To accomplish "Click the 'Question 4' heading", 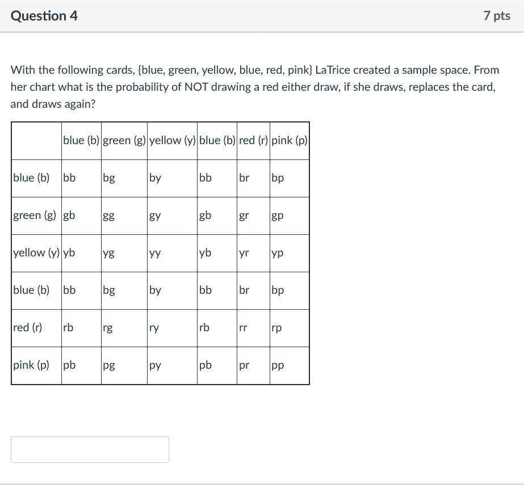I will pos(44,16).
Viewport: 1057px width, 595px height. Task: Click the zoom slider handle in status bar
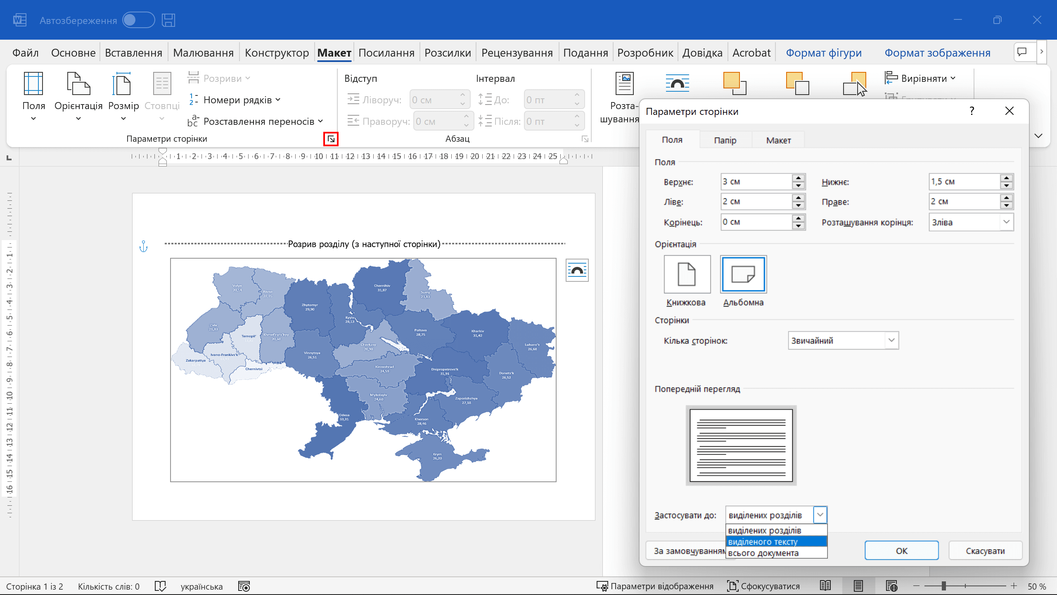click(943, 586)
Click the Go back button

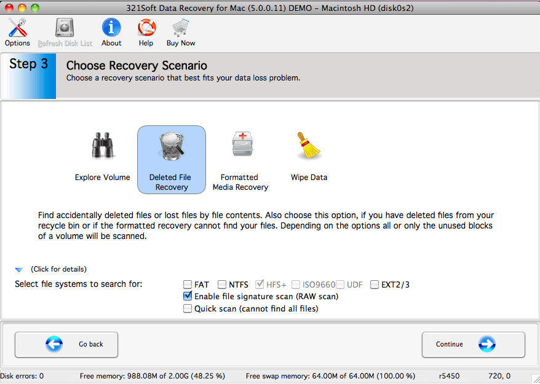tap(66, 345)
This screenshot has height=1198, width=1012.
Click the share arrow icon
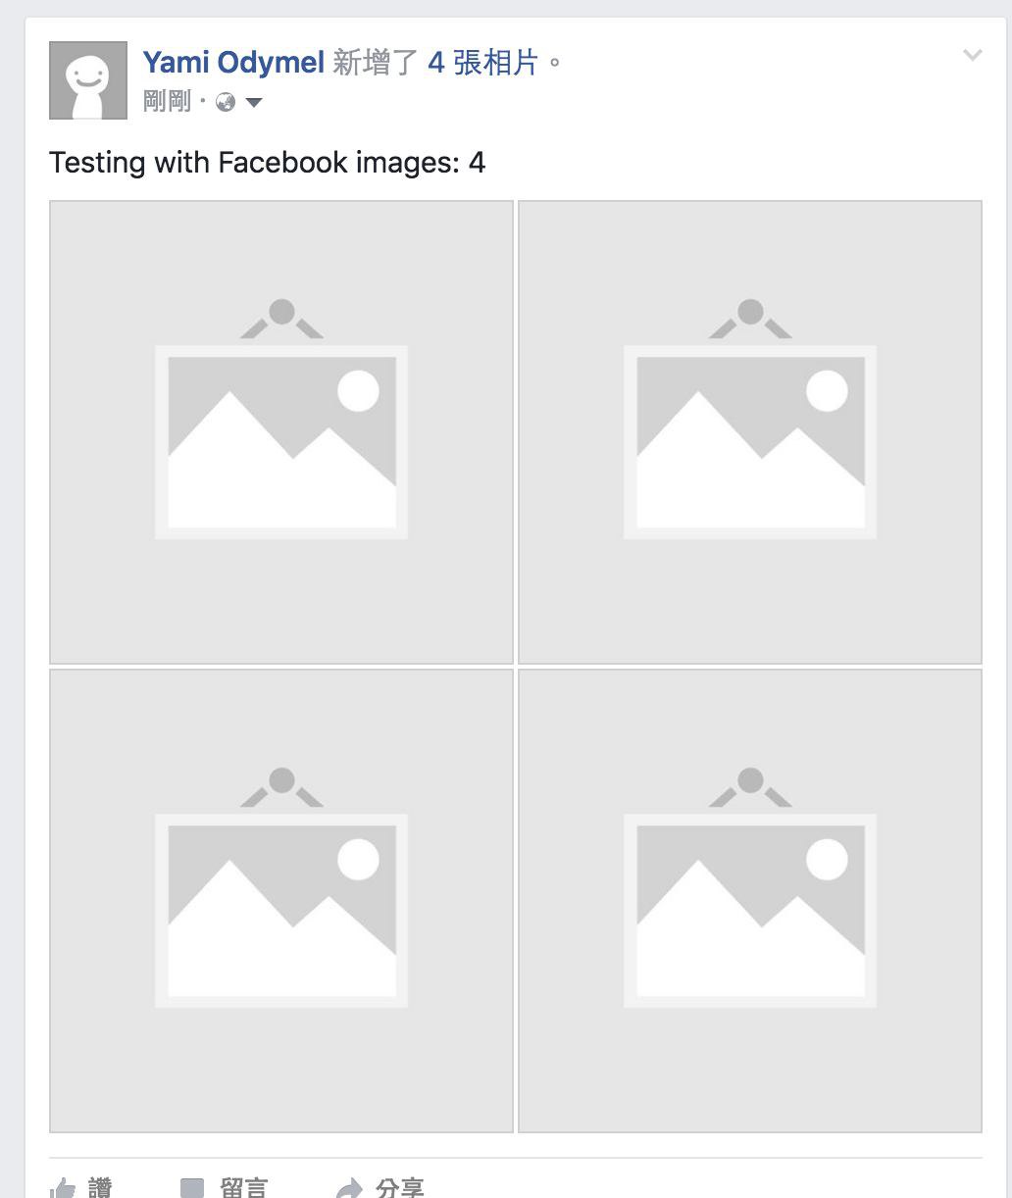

+ + +

Instructions to follow:
Could you swap "button" for "control" in the part of the items that opens with the line containing "Viewport: 1057px width, 595px" and runs through the end of the items, leaving everything else unchanged and the pictures out?

Solution to this task:
Viewport: 1057px width, 595px height. Task: Click the zoom slider handle in status bar
click(943, 586)
Click the Go back control

tap(66, 345)
This screenshot has height=1198, width=1012.
Click the share arrow icon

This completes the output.